Ao final da sessão, que foi exibida online no portal do Sesc no youtube, leio numa matéria da Folha de São Paulo uma alusão ao espetáculo como uma grande poesia concreta. E ao me lembrar dos livros que li desse período, principalmente dos irmãos Campos, e do quanto quebrei minha cabeça para lê-los, vejo que a declaração dada pela colunista Lenise Pinheiro está corretíssima. 

G.A.L.A é uma interessante poesia concreta sobre a dor e o desespero de uma elite nacional estúpida, cujo único mérito que teve ao longo da vida cheia de contradições foi o de arrecadar um vasto patrimônio e nada mais. E, ainda por cima, se acredita por algum motivo determinista e biológico, acima das demais camadas da sociedade por causa disso. 

A protagonista a todo momento conversa com Sancho (seu amor, comparsa, familiar, amigo, todas as opções anteriores?) e lhe impõe a culpa pelo fracasso do país, da sociedade, do mundo como até então o conhecemos. Se traveste de Dom Quixote e prefere acreditar que ela não tem nada a ver com isso. Resgata lembranças dos seus tempos áureos, os olhos brilham quando rememora os dias felizes de ostentação, em que sua classe mandava, as demais obedeciam em silêncio e nada mais. Até tenta emular um discurso sobre igualdade social, mas patina porque a classe a qual pertence nunca entendeu de fato o significado da palavra empatia (no fundo, acha até que o verbete nem deveria existir). 

E quando menciona a dependência pela empregada doméstica e a compara a outros vícios como a cocaína, a heroína, o crack, é fácil perceber - pelo menos eu entendi de cara a fina ironia - que estamos diante de um fragmento extremamente doente e ilógico da nossa sociedade que, cá entre nós, nunca foi uma nação. Longe disso...

Gala e seu interlocutor telefônico (e ela própria usa essa expressão na peça) são vultos virtuais, nada mais do que aquelas velhas amizades que abundam nas redes sociais, cada dia mais desvinculadas de qualquer semelhança com a vida real, cotidiana. São opacos, quase invisíveis, o oposto do que se possa considerar tangível ou mesmo ético. Afinal de contas, são a parte privilegiada de nossa sociedade. Esperar qualquer coisa de diferente dessa incompreensão ou dessa alienação costumeira é puro delírio daqueles que ainda pensam que a sociedade é capaz de aprender com os próprios erros. 

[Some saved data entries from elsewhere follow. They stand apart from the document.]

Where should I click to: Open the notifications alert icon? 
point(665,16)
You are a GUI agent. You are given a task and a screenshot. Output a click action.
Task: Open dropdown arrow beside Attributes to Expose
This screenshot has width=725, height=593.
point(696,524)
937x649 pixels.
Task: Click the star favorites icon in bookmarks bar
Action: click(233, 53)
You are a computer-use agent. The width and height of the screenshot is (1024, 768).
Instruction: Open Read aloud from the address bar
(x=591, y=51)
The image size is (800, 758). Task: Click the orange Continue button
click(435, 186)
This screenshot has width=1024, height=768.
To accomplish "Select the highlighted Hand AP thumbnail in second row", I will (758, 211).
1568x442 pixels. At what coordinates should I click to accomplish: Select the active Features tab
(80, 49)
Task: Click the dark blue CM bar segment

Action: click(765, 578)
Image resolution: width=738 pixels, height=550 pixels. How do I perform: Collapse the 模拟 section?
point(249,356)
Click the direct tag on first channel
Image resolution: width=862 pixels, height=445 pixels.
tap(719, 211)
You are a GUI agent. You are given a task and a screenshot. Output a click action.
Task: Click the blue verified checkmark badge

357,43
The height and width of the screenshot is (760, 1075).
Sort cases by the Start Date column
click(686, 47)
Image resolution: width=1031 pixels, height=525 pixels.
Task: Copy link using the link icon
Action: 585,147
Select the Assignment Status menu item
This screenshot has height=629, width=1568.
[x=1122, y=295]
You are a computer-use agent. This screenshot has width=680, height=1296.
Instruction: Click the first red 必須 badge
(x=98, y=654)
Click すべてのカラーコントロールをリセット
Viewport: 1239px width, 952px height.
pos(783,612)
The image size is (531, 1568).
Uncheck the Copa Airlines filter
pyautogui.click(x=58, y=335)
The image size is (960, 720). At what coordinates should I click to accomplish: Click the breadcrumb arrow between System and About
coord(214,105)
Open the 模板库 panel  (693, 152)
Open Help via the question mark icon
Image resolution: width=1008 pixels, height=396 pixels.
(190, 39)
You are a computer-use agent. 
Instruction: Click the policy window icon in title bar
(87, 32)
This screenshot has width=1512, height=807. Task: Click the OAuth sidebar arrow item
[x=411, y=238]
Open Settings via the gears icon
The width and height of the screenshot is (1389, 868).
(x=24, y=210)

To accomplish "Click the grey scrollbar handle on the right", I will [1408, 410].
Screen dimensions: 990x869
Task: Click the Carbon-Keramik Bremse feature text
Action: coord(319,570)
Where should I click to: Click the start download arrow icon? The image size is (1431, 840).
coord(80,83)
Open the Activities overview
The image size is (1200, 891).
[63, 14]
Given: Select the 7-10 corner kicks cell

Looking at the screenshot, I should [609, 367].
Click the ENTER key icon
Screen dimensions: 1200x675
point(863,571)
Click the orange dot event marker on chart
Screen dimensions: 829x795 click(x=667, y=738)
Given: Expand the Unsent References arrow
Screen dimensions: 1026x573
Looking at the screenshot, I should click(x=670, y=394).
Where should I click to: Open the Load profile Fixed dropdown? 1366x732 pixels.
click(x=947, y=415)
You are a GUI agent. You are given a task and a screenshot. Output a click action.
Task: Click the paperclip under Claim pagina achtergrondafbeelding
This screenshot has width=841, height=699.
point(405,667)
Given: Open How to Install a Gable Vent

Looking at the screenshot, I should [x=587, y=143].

As referências culturais presentes - como a camisa com a estampa da atriz Marilyn Monroe, o mito fabricado por hollywood que acabou por suicidar-se e a canção dos rolling stones que resume o mundo a uma singela busca por satisfação pessoal -, aliadas à iluminação de Nicolas Caratori, nos transpõem para um mundo surreal, praticamente anárquico e repleto de dúvidas sobre o futuro que está logo ali, na esquina, prometendo novas assombrações. E eu torço ansiosamente para que elas não deem as caras!

O que fica de legado da experiência brilhante ao fim da apresentação é o gosto amargo do que viramos nesse país da pose, da posse, da eterna mania de querer ser colônia, da falta de educação, saúde e principalmente critério. Para praticamente tudo. Eu não faço a menor ideia do que esperar, mas há um lado meu que receia que, na verdade, eu já tenha esperado demais e não tenha me dado conta disso. 

Portanto, ir para onde e fazer o quê virou um grande labirinto, uma inusitada incógnita e nada mais.